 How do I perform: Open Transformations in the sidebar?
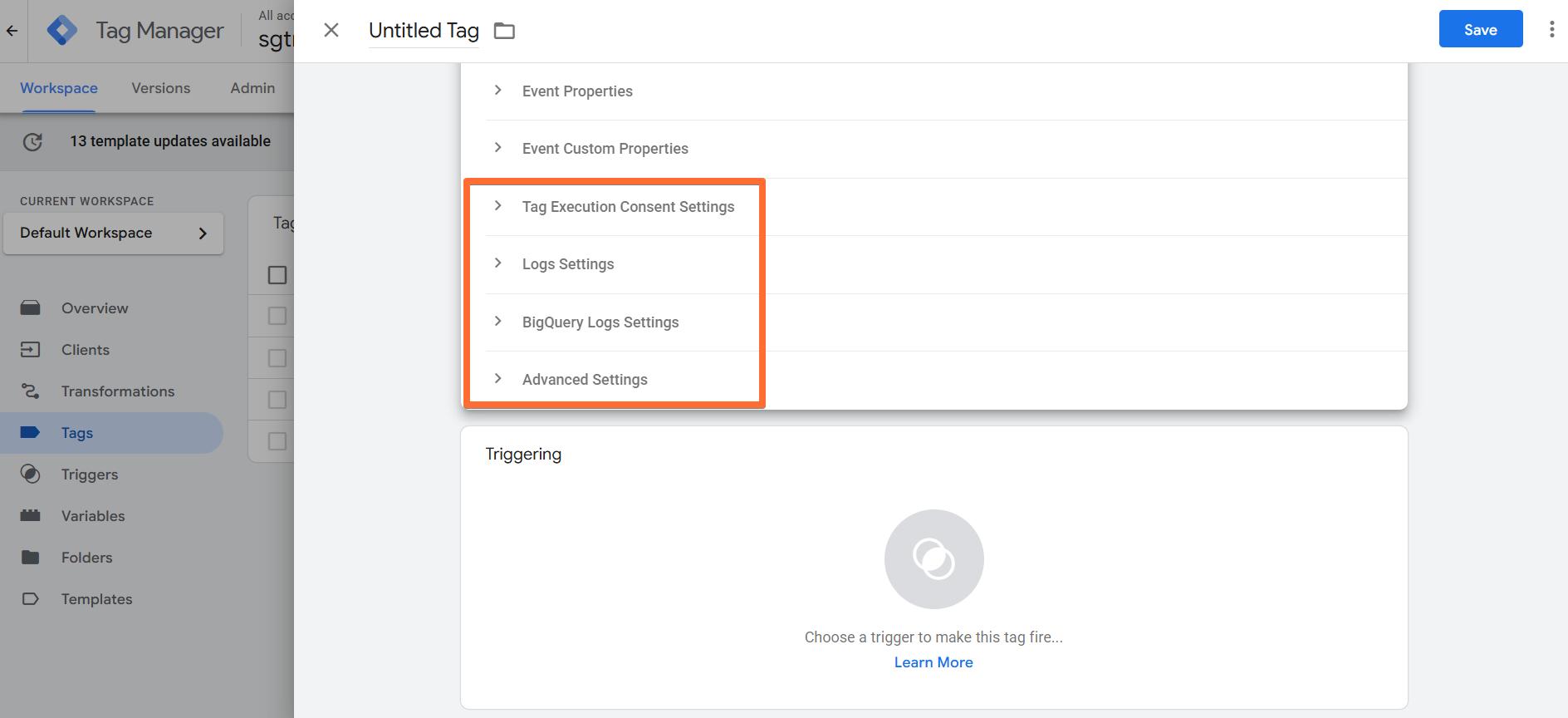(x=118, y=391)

==

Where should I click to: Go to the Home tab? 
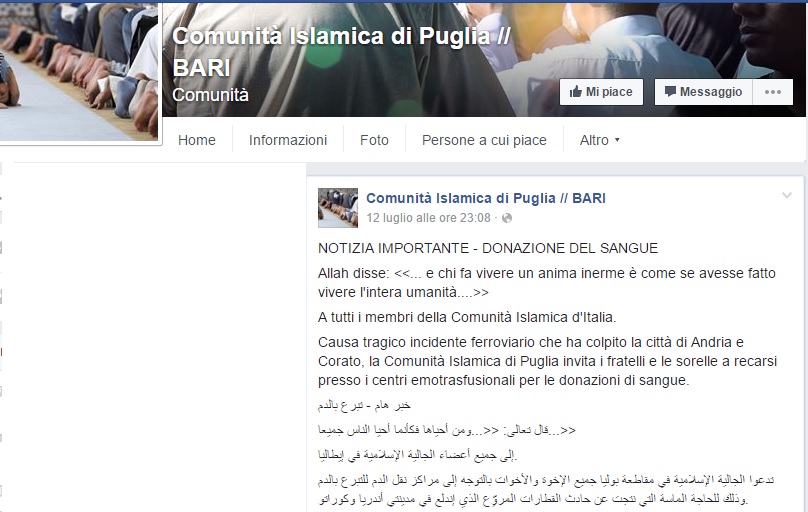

---

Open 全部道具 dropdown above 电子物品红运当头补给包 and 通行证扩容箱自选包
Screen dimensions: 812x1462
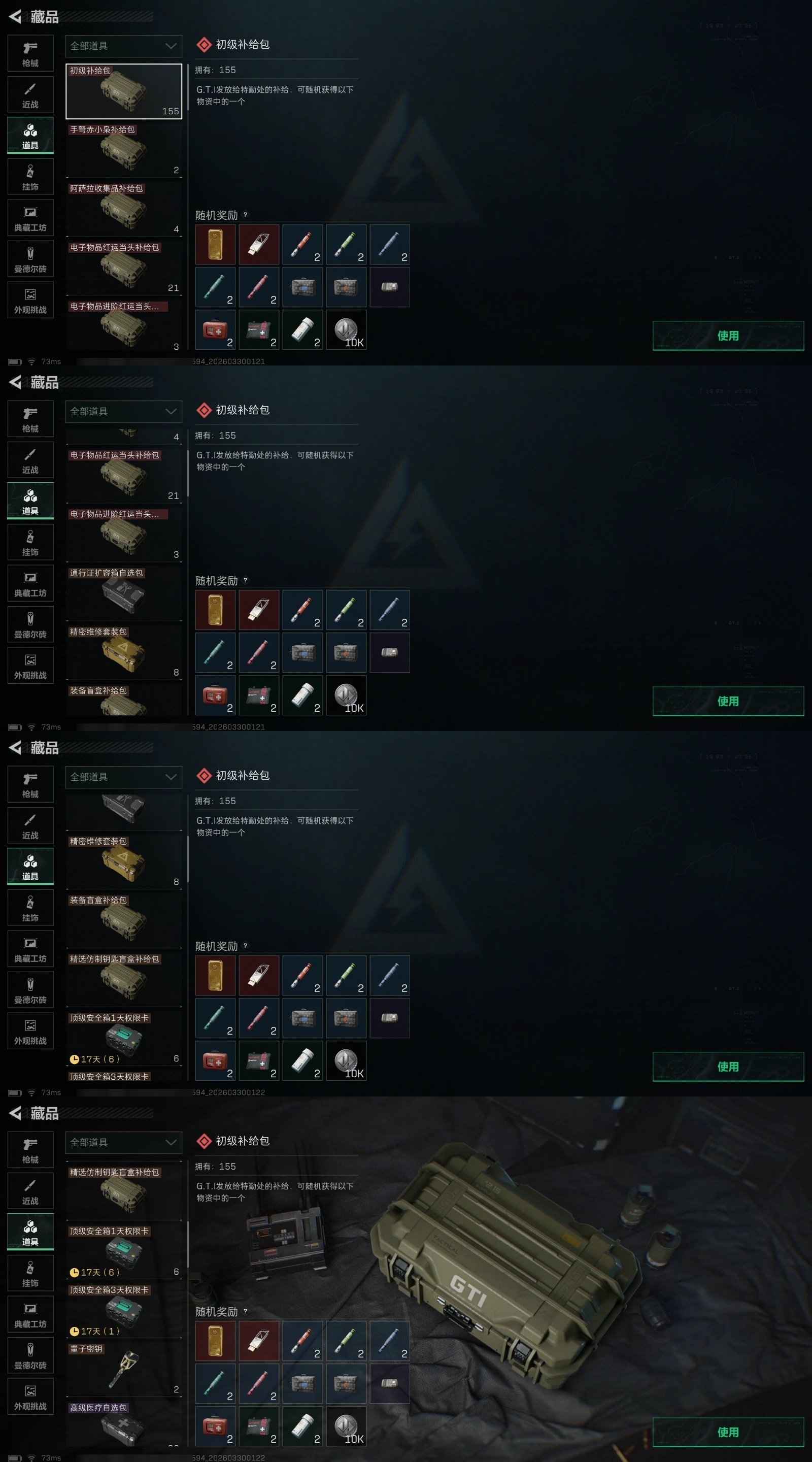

◆ About this exercise: Using the entries above, give again exactly the lines from the line holding "Open 全部道具 dropdown" through the line holding "Screen dimensions: 812x1462". Include both end lines and nothing else.

◆ Response area:
Open 全部道具 dropdown above 电子物品红运当头补给包 and 通行证扩容箱自选包
Screen dimensions: 812x1462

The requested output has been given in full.